If trade benefits nations, trade barriers cost them greatly. In the United States, sugar quotas alone cost consumers $900 million annually. The high price of sugar has cost the United States around 9,000 jobs in food manufacturing and refining, as many heavy users of sugar have closed down or moved their facilities to other nations.

Meanwhile, restraints on steel cost about $4 billion and restrictions on maritime shipping cost another $1.3 billion. Irwin cites one 1996 estimate that, all told, U.S. trade barriers cost Americans $32 billion annually.

Irwin is more critical than Bhagwati of the "social agendas" of free trade's critics. Bhagwati, for the most part, merely questions whether those agendas should be linked to trade policy. But Irwin shows that efforts to "strengthen" labor or environmental protections are often simply trade barriers in more pleasing garb.
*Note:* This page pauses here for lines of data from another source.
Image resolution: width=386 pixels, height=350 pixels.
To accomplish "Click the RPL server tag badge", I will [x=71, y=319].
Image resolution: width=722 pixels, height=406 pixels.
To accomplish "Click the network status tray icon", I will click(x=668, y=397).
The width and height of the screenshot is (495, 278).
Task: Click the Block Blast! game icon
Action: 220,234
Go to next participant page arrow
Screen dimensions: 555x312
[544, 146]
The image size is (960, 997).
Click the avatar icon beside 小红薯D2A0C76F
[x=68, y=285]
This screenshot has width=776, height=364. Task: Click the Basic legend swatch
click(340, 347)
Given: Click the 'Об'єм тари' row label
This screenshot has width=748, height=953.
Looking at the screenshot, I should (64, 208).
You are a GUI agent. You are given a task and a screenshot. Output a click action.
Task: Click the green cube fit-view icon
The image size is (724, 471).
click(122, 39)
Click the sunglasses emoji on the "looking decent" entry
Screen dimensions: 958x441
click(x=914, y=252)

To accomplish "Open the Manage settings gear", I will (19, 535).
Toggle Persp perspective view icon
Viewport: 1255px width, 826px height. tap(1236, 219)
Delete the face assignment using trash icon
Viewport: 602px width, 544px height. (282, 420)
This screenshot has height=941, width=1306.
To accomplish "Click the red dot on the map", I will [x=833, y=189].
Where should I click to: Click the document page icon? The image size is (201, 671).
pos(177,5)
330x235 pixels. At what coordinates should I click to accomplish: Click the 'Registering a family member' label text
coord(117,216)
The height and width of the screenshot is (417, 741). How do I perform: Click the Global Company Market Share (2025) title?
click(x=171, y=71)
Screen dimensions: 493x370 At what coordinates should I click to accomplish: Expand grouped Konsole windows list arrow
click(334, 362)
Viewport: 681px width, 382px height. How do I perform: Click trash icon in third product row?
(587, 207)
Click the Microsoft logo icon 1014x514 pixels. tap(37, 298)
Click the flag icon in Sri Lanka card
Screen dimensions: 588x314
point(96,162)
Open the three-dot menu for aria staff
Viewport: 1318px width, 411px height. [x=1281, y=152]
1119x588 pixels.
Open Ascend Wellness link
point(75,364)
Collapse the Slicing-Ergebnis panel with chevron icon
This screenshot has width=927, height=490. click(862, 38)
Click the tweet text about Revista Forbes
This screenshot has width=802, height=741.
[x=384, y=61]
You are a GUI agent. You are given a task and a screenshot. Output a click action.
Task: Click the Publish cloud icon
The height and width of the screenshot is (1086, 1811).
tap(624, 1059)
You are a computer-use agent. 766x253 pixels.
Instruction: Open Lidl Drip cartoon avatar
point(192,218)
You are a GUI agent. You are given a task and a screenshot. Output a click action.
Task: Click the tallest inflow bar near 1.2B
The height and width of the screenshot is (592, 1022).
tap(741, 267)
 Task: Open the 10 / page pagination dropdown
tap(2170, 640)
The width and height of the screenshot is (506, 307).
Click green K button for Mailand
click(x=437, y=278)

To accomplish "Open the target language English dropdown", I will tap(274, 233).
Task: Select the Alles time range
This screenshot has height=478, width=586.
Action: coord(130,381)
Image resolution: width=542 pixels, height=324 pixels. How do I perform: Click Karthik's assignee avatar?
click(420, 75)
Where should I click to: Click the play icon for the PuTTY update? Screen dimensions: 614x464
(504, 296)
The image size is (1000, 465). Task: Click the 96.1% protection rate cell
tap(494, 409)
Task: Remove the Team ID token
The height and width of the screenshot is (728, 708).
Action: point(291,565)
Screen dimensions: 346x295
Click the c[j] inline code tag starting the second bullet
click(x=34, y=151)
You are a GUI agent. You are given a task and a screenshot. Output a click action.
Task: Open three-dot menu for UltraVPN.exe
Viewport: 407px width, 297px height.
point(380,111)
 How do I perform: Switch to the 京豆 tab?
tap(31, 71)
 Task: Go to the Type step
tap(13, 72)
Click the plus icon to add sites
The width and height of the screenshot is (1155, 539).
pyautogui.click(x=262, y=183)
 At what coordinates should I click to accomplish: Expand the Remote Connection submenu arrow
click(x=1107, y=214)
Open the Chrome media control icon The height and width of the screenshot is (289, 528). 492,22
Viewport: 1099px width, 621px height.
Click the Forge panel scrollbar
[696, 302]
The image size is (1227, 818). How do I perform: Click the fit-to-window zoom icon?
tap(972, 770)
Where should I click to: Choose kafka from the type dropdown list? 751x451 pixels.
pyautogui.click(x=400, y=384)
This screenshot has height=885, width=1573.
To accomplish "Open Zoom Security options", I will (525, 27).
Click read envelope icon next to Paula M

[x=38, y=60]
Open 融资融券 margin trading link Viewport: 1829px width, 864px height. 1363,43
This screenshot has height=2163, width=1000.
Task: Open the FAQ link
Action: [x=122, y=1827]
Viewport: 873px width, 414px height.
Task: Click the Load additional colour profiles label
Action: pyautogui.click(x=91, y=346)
Bhagwati calls for strengthening the ILO and international aid agencies. Irwin isn't necessarily opposed to that, but he says those efforts will have only marginal effects on the living standards of workers. "Economic development is the only known way to increase wages," he writes. "The alternatives -- massive foreign aid, stronger demands for social justice -- are unrealistic or ineffective."

Indeed, if Irwin is right, strengthening global regulatory bodies may play right into the hands of those who would shut down international trade. "The more radical [anti-trade] groups have gained respectability by positioning themselves with mainstream organizations, such as moderate NGOs, UN agencies, labor unions and some political leaders and other public figures," he notes. This development raises the possibility that these NGOs and UN agencies have been captured or might be captured by special interest groups and ideologues committed more to curtailing trade than to improving the human condition.

That possibility points to a central weakness in both books. Bhagwati and Irwin assume their readers value growing economies and rising standards of living. For those who see commercialism and affluence as sins, the fact that free trade increases material welfare makes it all the more suspect. No economic argument will reach such critics. But these two books make a powerful case for free trade -- a case that apparently must be made again and again.